The emphasis on collective rights over individual rights is why we condone things like gulags. Obviously we don't condone non-Marxist-Leninist gulags, and even Marxist-Leninist gulags had the occasional apolitical grudge politicized via gulag, which is obviously a grievous abuse of power. This last bit is important. Between that and their increased use in cynical power struggles between opportunist petty bourgeois politicians, the Soviet people were increasingly repulsed from the Soviet system by the gulags. Under Khrushchev and afterwards, people saw them not as a fount for justice and reform but as a way to settle personal scores and terrorize the masses for their own benefit. Exceptionally authoritarian tools like gulags must be used exceptionally, no matter how effective they may be, because if they are not solely used with severe gravity against unquestioned counter-revolutionaries, they will eventually be used cynically and divide the workers from the socialist party in question.

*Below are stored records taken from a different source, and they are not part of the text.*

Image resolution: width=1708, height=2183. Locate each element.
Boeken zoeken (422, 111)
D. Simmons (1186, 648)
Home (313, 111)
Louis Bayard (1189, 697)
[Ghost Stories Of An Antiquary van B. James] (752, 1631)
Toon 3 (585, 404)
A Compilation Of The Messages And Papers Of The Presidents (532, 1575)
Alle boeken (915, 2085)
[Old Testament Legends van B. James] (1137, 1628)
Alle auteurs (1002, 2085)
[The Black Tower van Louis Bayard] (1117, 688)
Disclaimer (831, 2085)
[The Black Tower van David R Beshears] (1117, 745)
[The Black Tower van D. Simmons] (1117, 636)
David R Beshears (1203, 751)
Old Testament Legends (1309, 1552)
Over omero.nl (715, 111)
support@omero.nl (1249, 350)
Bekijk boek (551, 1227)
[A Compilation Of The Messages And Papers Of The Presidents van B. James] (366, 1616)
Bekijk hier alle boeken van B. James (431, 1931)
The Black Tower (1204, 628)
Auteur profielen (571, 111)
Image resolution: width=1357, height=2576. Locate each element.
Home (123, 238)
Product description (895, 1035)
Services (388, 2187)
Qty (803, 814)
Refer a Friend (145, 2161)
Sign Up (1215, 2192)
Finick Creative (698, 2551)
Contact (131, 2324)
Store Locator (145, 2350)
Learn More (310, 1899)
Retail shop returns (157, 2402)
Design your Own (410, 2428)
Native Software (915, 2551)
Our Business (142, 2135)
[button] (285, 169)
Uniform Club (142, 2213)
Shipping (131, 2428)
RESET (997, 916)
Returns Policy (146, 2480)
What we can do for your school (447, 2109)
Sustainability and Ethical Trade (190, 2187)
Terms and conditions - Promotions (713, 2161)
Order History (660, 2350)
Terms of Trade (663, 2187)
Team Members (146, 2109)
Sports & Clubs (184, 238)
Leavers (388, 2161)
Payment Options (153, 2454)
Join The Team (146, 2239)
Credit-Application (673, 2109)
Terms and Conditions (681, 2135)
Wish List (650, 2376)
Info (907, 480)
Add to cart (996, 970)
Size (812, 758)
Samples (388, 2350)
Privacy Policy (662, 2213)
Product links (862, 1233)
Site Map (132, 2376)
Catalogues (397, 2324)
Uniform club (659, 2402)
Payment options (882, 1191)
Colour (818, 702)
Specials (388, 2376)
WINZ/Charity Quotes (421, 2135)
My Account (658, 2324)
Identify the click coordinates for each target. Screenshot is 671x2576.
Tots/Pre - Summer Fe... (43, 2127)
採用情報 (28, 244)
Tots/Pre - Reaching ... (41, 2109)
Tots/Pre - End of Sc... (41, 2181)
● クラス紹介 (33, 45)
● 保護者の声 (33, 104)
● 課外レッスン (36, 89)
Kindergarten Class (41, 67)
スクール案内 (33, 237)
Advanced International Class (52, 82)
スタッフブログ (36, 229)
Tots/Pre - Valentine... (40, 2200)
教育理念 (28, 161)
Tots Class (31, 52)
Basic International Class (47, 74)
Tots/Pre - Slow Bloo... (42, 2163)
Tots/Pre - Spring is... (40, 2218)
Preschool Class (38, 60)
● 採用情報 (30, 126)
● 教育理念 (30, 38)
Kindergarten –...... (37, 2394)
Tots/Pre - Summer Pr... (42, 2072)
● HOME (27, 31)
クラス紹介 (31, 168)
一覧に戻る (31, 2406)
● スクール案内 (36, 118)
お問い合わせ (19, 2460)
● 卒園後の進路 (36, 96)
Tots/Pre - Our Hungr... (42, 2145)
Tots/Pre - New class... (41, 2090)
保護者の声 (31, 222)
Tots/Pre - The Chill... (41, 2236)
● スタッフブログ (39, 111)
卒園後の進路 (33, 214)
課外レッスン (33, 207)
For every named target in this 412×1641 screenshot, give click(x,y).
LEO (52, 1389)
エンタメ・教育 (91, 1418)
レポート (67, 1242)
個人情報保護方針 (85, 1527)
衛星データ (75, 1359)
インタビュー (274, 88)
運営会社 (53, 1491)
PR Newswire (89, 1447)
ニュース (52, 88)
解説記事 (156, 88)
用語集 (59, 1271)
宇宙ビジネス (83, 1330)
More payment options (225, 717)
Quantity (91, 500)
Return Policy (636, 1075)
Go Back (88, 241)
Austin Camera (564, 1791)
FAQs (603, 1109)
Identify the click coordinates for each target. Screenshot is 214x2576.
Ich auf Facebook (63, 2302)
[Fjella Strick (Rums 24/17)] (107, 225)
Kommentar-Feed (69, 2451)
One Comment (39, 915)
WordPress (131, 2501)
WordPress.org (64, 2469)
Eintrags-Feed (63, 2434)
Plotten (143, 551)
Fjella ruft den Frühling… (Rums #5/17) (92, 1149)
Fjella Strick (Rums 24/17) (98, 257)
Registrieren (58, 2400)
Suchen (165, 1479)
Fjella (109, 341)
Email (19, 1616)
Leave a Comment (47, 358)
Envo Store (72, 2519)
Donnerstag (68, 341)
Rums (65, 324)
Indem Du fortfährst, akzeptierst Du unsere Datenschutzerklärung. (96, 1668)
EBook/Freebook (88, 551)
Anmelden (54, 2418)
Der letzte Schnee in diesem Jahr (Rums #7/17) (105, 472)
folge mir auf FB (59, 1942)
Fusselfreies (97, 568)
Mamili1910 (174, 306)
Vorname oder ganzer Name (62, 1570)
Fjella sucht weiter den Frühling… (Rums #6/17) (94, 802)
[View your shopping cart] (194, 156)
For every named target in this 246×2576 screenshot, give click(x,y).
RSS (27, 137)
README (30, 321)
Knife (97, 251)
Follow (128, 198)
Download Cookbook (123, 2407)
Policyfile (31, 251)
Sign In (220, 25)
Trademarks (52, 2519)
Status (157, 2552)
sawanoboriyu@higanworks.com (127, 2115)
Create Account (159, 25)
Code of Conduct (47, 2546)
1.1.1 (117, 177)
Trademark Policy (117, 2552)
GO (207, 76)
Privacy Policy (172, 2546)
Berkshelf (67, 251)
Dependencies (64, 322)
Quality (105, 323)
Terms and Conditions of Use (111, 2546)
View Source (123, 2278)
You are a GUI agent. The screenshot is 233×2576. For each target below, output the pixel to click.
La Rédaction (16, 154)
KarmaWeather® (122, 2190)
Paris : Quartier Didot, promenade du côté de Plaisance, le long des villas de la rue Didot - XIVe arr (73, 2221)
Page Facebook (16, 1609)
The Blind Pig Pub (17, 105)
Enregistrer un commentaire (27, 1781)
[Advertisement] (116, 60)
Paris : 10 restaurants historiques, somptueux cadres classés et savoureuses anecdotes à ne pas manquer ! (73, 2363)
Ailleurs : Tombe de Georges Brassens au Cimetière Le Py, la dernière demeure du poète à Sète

But as Marxist-Leninists, people who assert the need for the authoritarianism of a revolution, we cannot shy away from this. Occasionally the class war will take a form where such extreme measures will be necessary. By definition, any sort of a shooting war is one such. A violent revolution is another such. Essentially, there are times when the due process and bureaucracy that protects our rights gets in the way of doing what is necessary. The bougies recognize this; they invented the concept of martial law for that. A proletarian socialist revolution requires something more democratic, and such a process was invented in ancient Rome. It's called a dictatorship.
No really, hear me out. The very word "dictator" is Latin and means exactly what it sounds like in Latin: one guy telling the rest what to do. However, this dictator had to win a Senatorial or popular vote (depending on the period in question), and his dictatorship was time-limited to half a year, and oftentimes major decisions he made had to be ratified afterwards by popular vote. When we socialists resort to having a single person making weighty decisions for all of us, we need someone we chose with that task, who remains accountable to us. The ancient Roman institution of the dictatorship oddly sounds ideal for that. Not the word as it has come to be defined, which is more or less as an emperor without any semblance of political legitimacy. We need no emperors.
As a side note, such a concept has been applied in the modern context of leftism, in Venezuela. The National Assembly of Venezuela passed enabling laws granting Hugo Chavez constitutionally dictatorial powers four different times - in 1999, 2001, 2007, and 2010. Each time, Chavez was able to act without restraint, within the bounds set by the given enabling law, and any measure he passed unsatisfactory to 5% of the Venezuelan population would be submitted to a referendum (Embassy of Venezuela to the United States, "The Facts: Venezuela's Enabling Law," Venezuelanalysis, January 17, 2011, https://venezuelanalysis.com/analysis/5939 ). The only difference between this and ancient Rome is the use of the word "dictator," but the phrase "enabling law" also describes what a real actual dictator in modern parlance, Adolf Hitler, used to destroy German democracy. What we call the thing is immaterial, but it is self-evidently a good tool in the hands of responsible socialists and a bad one in the hands of fascists.